Notwithstanding anything to the contrary in this Agreement or in any Collateral Document, no Grantor shall be required to perfect any security interests, or make any filings or take any other actions necessary or desirable to perfect and protect security interests, in (a)(i) any motor vehicles and other assets subject to certificates of title or (ii) any letter of credit rights, other than the filing of UCC-1s pursuant to the Security Agreement or (b) assets as to which the Administrative Agent and the Borrower reasonably agree in writing that the cost of obtaining such a security interest or perfection thereof are excessive in relation to the benefit to the Lenders of the security to be afforded thereby. Notwithstanding anything contained in Section 6.09 or this Section 6.10 to the contrary, this Section 6.10 shall not require the creation, perfection or maintenance of pledges of or security interests in, or the obtaining of title insurance, surveys, abstracts or appraisals with respect to, Excluded Assets, or the taking of any actions to perfect security interests in Excluded Assets apart from the filing of financing statements under the UCC.

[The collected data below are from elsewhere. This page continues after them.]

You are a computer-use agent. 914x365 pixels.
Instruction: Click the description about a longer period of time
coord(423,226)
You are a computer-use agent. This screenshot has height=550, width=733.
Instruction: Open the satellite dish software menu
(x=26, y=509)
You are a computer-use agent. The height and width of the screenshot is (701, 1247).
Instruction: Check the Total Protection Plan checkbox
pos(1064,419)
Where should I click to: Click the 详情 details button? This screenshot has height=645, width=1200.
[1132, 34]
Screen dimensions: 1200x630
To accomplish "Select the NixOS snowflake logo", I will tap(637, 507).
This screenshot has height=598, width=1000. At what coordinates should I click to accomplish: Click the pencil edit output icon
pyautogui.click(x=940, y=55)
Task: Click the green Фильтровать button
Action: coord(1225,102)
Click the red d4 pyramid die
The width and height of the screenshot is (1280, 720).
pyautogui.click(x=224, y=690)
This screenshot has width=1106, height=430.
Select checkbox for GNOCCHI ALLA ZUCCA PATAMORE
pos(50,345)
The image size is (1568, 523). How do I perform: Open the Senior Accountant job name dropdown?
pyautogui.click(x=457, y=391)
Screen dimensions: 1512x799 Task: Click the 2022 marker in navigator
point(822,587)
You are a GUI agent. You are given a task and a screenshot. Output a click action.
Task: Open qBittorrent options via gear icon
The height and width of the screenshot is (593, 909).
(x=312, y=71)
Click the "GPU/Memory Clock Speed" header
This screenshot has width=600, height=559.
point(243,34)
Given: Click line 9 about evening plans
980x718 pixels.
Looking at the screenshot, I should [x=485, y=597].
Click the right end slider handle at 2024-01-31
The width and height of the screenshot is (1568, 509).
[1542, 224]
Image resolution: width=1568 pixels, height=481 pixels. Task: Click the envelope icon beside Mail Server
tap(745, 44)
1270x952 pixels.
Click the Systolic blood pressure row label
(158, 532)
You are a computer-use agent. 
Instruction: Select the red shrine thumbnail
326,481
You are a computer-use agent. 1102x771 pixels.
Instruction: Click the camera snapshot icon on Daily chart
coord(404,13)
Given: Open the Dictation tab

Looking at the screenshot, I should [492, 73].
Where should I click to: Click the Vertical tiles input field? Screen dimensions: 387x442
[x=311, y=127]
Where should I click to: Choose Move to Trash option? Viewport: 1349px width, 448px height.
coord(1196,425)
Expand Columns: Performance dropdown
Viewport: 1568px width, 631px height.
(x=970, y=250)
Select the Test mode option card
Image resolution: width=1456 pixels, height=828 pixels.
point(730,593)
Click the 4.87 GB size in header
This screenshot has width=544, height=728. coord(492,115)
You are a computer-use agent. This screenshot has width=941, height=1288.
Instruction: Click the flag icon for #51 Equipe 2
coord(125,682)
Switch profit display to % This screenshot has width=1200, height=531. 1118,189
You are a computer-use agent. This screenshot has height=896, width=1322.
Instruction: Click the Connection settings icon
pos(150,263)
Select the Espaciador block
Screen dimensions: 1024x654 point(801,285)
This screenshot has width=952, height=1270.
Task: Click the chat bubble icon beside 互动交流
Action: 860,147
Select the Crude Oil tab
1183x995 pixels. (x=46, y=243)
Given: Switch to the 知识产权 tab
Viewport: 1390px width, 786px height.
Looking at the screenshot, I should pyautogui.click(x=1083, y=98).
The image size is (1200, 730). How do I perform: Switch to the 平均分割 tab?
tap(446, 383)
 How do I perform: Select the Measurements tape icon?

Furthermore, the Collateral Agent may grant extensions of time for the perfection of security interests in or the obtaining of title insurance and surveys with respect to particular assets (including extensions beyond the Closing Date for the perfection of security interests in the assets of the Loan Parties on such date) where it reasonably determines, in consultation with the Borrower, that perfection cannot be accomplished by the time or times at which it would otherwise be required by this Agreement or the Collateral Documents.
6.11Limitation on Designations of Unrestricted Subsidiaries.
(a)The Borrower may hereafter designate any Restricted Subsidiary (other than a Restricted Subsidiary which, as of the date of designation, owns any Collateral) as an “Unrestricted Subsidiary” under this Agreement (a “Designation”) only if: (i) no Event of Default shall have occurred and be continuing at the time of or immediately after giving effect to such Designation; and (ii) such Designation complies with Section 8.06. If the Borrower designates a Guarantor as an Unrestricted Subsidiary in accordance with this Section 6.11, the Obligations of such Guarantor under the Loan Documents shall terminate and be of no further force and effect without any action required by the Administrative Agent or the Collateral Agent; and, at the Borrower’s request, the Administrative Agent and/or the Collateral Agent will execute and deliver any instrument evidencing such termination.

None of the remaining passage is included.